I do know some others use cork board cards, but I find that they don’t give me a sense of time passing and getting things ordered.
Nice use of Excel to lay out a timeline.
I’m an MS-phobe, but guess
I could do the same in Google Sheets.
Just curious: what do the three blocks in each day mean?
Morning, noon, night?
Well done! Excel is a wonderful tool. The combination of extensive analytical and manipulative functionality with what amounts to a database is a winner.
Before software tools specifically designed to assist long-form writing started to proliferate, there were to be found on the Internet all kinds of templates for Excel that could be of use to writers. I seem to remember someone once claiming that they’d written an entire novel with it.
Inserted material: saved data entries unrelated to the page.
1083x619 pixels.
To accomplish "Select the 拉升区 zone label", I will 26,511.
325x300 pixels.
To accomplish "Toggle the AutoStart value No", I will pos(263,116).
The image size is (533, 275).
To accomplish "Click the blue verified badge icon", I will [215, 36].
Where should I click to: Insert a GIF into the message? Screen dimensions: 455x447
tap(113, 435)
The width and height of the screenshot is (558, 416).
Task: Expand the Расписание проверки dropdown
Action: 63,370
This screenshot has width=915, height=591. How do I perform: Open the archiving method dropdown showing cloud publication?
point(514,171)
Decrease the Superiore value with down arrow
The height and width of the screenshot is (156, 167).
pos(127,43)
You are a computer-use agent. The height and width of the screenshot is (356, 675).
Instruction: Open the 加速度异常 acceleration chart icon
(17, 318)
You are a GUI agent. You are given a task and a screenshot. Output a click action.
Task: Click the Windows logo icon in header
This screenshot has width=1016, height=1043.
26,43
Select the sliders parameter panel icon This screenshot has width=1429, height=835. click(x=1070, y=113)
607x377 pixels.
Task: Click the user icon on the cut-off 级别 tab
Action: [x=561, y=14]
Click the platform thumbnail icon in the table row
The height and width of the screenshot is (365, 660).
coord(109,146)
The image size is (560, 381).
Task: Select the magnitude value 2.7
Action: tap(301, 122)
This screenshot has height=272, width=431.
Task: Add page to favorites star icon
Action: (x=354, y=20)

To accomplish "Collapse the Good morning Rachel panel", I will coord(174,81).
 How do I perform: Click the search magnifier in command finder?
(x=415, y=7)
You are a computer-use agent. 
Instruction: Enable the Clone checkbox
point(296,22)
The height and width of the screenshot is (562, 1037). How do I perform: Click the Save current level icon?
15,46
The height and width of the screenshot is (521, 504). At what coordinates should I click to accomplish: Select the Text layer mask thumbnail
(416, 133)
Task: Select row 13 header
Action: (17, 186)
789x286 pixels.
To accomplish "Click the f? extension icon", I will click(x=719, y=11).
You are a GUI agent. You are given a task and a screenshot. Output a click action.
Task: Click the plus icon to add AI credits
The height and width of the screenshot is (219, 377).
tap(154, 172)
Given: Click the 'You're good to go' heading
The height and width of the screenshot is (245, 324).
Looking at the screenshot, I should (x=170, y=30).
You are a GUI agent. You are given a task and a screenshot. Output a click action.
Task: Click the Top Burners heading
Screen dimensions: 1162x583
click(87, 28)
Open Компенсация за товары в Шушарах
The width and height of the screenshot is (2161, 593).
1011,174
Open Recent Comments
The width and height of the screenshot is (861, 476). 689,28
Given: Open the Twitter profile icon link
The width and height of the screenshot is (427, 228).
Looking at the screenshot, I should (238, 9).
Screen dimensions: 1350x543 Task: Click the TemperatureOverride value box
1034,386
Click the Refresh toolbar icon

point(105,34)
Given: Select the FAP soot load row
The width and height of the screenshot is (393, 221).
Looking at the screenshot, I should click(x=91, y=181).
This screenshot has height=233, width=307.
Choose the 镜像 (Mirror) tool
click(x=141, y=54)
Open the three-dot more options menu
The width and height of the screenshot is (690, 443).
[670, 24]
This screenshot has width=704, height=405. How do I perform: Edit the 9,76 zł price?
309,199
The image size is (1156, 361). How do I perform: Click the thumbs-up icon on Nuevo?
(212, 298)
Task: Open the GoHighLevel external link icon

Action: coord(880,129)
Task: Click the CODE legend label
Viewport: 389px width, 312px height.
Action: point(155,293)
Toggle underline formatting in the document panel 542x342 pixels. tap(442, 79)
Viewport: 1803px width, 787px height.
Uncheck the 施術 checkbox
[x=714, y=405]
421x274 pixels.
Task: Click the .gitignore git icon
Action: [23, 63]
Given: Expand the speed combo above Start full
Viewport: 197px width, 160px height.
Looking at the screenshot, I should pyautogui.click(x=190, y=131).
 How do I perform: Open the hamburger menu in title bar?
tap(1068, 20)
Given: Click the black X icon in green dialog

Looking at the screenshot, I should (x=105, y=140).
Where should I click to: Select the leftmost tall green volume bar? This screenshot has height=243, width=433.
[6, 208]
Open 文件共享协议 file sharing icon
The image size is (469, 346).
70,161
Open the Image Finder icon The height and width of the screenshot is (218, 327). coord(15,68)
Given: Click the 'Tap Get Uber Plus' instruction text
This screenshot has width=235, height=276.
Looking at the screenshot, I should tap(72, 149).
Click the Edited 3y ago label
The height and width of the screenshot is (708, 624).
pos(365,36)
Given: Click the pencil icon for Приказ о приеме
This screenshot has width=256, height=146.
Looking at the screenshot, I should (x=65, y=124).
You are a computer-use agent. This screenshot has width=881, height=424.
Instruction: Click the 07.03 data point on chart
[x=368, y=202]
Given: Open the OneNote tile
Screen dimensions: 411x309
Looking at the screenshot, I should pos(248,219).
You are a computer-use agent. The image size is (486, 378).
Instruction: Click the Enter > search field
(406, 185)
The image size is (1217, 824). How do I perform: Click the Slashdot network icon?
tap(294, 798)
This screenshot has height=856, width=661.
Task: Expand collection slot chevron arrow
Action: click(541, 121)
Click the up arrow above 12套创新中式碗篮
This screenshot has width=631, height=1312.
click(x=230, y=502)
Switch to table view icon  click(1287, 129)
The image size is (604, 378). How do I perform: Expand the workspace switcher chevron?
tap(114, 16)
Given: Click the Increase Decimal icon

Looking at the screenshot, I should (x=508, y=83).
Reminds me of Gantt chart - used in project planning. I have done many of those for various projects but had not thought of using one as a novel timeline!
Have you had a look at Aeon Timeline? Developed by a Scrivener user; integrates with Scrivener — on the Mac, Windows integration actively in development thanks to features included in Scrivener 1.7; allows custom and fantasy calendars …
Disclaimer: I’m not a member of the Lit&Lat team, nor of the Scribblecode team, just a long-term, regular user of Scrivener and a very occasional user of Aeon Timeline.
Yes I have . It’s very slick and beautiful. I didn’t baulk at the money but felt it was a bit of overkill and the compactness of the way Excel or other spreadsheets can be used, as I have here, gives ‘me’ a better grasp in my head of the progress of the story.
Well there is ‘Numbers’ on our Macs … I am using Excel for no reason other than I had it to hand. I also have Numbers here somewhere. And as you correctly say there is Google Docs. Everyone who sets up a Google account can go in there and create and store spreadsheets for free that can be accessed from any computer running a browser.
I referred to Google Sheets, the free spreadsheet app.
Google Docs is the free word-processing program.
Actually Google docs was what is now known as Google Drive and referred to the suite of apps including the word processor and the spreadsheet, which is indeed referred to as Google Sheets
(just a bit of fun)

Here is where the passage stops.